Muzyka towarzyszyła jej od dziecka. Patrycja Zarychta śpiewała od zawsze. Jej pierwsza zabawka to plastikowy mikrofon, z którym teraz w zasadzie się nie rozstaje. Generalnie była samoukiem. Na dobre, śpiewu zaczęła uczyć się w liceum. To był moment przełomowy, kiedy zdecydowała i wiedziała na pewno, co chce robić w życiu.
- Wszystko zaczęło się w Jaworkach, koło Szczawnicy, gdzie pojechałam na warsztaty muzyczne - wspomina początki swojej muzycznej kariery Patrycja. - Poza tym pochodzę z muzykalnej rodziny. Tata gra na gitarze, dziadek na saksofonie i klarnecie a pradziadek grał na perkusji i saksofonie. Razem z tatą mieliśmy nawet okazję zagrać jeden koncert. Sala centrum kultury wypełniona była po brzegi - nie kryje radości.
Zanim wyjechała na studia, wielokrotnie mogliśmy ją podziwiać na deskach Miejskiego Centrum Kultury. Swoim głosem czarowała lokalną publiczność podczas niejednego koncertu. Mogliśmy ją również podziwiać na ekranie telewizji Polsat w programie "Must be the music".
"Szczęście" na wyciągnięcie ręki
Wyrazem jej artystycznych dokonań jest debiutancka płyta "Szczęście", której premiera odbyła się 19 maja.
- Jestem tak podekscytowana, że trudno opisać mi co tak naprawdę czuję - wyznaje. - To niezwykłe uczucie, kiedy w rękach trzyma się krążek, na którym zamknięte są historie, który pisałam od kilku lat. Utwory powstawały bardzo różnie. Niektóre pisane były stosunkowo niedawno, inne mają dłuższą historię. Kilka kompozycji dostałam od Michała Urbaniaka, a całość zaaranżował o wyprodukował przezdolny Marek Pędziwiatr. Jest on też współkompozytorem kilku utworów.
Jak dodaje wokalistka, to trochę tak jak z pierwszym dzieckiem...

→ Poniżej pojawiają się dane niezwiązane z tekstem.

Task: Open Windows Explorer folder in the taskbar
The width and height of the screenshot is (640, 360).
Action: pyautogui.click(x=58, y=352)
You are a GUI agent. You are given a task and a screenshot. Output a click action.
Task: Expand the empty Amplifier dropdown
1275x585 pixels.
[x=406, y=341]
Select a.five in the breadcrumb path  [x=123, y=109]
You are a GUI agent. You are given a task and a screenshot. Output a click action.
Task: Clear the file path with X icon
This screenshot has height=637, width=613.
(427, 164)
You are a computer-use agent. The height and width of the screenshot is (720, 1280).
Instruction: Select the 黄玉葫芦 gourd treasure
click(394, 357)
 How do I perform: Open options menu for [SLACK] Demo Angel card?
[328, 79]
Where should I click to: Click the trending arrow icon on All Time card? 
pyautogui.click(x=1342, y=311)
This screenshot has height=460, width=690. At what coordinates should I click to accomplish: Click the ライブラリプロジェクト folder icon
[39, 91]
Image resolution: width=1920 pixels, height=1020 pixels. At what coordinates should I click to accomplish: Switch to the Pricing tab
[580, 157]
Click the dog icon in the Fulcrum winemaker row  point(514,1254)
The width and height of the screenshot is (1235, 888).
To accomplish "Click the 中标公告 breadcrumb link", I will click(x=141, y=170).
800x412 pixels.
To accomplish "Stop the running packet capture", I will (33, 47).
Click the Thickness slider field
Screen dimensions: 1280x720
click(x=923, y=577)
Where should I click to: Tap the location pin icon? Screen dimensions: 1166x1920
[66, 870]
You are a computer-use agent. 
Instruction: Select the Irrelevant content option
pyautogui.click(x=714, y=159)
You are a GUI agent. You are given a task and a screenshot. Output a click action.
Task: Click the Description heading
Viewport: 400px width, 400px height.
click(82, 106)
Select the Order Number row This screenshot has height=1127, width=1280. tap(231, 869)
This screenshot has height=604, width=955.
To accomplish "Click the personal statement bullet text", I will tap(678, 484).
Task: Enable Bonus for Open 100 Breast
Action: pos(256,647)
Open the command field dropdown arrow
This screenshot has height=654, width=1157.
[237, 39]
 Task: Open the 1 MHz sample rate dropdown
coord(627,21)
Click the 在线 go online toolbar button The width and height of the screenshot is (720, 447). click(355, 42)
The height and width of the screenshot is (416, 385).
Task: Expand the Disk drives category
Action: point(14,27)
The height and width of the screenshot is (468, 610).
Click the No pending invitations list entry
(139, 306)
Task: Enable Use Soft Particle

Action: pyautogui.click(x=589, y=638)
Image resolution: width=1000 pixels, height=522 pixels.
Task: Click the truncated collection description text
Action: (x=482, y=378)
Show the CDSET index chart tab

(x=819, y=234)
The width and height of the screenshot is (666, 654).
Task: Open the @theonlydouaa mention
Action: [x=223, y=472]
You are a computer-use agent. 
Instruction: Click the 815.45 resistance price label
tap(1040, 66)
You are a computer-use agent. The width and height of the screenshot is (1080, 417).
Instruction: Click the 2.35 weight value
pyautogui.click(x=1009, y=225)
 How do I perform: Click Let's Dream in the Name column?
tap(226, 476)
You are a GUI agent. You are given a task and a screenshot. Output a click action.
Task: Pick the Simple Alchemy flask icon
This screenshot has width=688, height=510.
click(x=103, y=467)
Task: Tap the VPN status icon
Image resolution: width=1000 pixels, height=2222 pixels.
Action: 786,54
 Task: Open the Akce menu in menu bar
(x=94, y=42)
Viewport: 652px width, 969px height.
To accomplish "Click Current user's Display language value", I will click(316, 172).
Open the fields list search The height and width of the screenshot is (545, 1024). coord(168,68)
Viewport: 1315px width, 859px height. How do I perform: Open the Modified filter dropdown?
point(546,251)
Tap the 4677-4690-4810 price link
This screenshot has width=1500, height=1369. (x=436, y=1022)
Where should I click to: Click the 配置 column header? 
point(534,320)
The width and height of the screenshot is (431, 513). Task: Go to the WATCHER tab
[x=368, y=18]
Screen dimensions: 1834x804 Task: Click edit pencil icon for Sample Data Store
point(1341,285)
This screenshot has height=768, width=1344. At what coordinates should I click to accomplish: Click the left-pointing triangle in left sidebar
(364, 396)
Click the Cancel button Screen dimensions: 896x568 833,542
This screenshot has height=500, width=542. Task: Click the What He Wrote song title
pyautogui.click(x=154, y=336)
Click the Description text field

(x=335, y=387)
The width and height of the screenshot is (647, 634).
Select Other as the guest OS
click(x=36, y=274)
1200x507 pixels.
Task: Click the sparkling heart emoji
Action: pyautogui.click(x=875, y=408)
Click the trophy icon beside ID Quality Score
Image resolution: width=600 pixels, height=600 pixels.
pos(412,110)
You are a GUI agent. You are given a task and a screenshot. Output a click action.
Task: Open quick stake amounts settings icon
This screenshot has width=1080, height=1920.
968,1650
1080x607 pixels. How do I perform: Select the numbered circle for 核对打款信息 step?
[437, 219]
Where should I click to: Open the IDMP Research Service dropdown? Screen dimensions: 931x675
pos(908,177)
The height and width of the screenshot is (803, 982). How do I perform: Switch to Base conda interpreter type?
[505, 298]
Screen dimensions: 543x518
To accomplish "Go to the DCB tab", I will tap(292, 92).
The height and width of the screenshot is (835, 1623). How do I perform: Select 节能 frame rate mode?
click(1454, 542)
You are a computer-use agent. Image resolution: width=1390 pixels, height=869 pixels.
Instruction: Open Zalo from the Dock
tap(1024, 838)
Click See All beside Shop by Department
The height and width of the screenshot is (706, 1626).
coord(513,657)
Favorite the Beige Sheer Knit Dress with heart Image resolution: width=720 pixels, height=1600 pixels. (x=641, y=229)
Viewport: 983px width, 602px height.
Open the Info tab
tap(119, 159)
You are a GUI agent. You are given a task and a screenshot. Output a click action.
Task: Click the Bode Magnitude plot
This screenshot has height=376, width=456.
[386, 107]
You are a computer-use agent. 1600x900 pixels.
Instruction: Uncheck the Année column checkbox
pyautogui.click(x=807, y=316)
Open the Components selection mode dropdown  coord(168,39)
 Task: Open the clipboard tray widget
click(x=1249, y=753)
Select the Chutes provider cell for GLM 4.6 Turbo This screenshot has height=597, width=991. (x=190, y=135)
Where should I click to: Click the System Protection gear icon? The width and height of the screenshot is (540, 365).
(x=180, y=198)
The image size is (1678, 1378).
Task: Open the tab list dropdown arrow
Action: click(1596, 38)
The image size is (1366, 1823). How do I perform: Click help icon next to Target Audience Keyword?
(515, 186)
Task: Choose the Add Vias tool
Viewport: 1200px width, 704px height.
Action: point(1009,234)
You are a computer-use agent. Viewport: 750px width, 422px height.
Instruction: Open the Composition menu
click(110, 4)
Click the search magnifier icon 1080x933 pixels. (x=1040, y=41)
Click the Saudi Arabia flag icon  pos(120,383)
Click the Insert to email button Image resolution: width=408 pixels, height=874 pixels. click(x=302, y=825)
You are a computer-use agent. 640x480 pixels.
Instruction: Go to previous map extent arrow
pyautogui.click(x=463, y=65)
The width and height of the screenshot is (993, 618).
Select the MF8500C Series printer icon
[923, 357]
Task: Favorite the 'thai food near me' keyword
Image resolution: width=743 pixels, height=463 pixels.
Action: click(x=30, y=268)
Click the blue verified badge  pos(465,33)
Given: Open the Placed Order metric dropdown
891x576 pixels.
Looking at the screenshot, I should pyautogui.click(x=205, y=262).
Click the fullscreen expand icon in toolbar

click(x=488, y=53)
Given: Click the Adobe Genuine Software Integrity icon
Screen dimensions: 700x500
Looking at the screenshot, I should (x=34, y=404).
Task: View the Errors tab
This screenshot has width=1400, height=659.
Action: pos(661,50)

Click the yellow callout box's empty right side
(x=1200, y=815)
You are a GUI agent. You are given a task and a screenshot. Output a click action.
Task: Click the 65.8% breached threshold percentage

- Czekałam na nią z niecierpliwością, ale też na reakcję odbiorców. Na koncertach odbiór był niebywale ciepły, choć nie jest to najłatwiejsza muzyka, ale na pewno można ją poczuć, a o feeling nam właśnie chodzi - dodaje. - Warstwa tekstowa to taka moja mała misja, do tego by poruszyć słuchaczy do przemyśleń, do tego by zastanowić się nad sobą, nad tym co nas otacza i czy naprawdę dajemy sobie i innym to co w nas najlepsze. Często pewne rzeczy wynikają z naszej małej empatii, nie tylko wobec innych, ale przede wszystkim wobec siebie. Zapominamy o tym co dla nas dobra, bo chcemy zaspokoić innych. A tak naprawdę dopóki nie pokochamy siebie, nie będziemy mogli dawać innym miłości.
Płyta dla każdego
Jak mówi Patrycja, znajdujące się na krążku utwory pozwalają na dowolność interpretacji - każdy może wyciągnąć z tej płyty coś dla siebie.
- Udało mi się zaprosić fantastycznych gości na mój debiut, poza Michałem Urbaniakiem znajdzie się też Piotr Żaczek, Wojtek Fedkowicz, Femi Temowo oraz najbliższy mojemu sercu - mój tata, który zagrał solówkę w utworze "Set me free" - wylicza artystyczny skład. - Właśnie ten utwór, w polskiej wersji ("Uwolnij mnie") będzie można usłyszeć na deskach Amfiteatru w Opolu podczas koncertu Premier - zaprasza przed ekrany telewizyjnej Jedynki, gdzie wystąpi na żywo w piątek, 9 czerwca. - Bardzo się cieszę, że taka muzyka może zagościć w Opolu, że dotrzemy z nią trochę dalej. Gram z fantastycznymi muzykami i każdy koncert jest wyjątkowy. Tak naprawdę schodząc ze sceny chciałabym na nią od razu wracać, tak dobrze mi się z nimi gra.
***
Płyty można już zamawiać na stronie Polskiego Radia oraz w Empikach. Do kupienia będą również podczas koncertów Patrycji. Najbliżej Opole, a później zapraszamy do śledzenia Facebooka: https://web.facebook.com/zarychtapatrycja/ i Strony internetowej: patrycjazarychta.pl. Tam wszystkie informacje dotyczące koncertów na bieżąco.
Patrycja Zarychta ma 26 lat. Pochodzi ze Skarżyska-Kam, gdzie ukończyła kolejno SP nr 5, Gimnazjum nr 3 oraz II LO. Studiowała na Wydziale Wokalistyki Jazzowej Akademii Muzycznej w Katowicach. Śpiewa i uczy śpiewu, komponuje i pisze teksty. Muzyka wypełnia jej całe życie.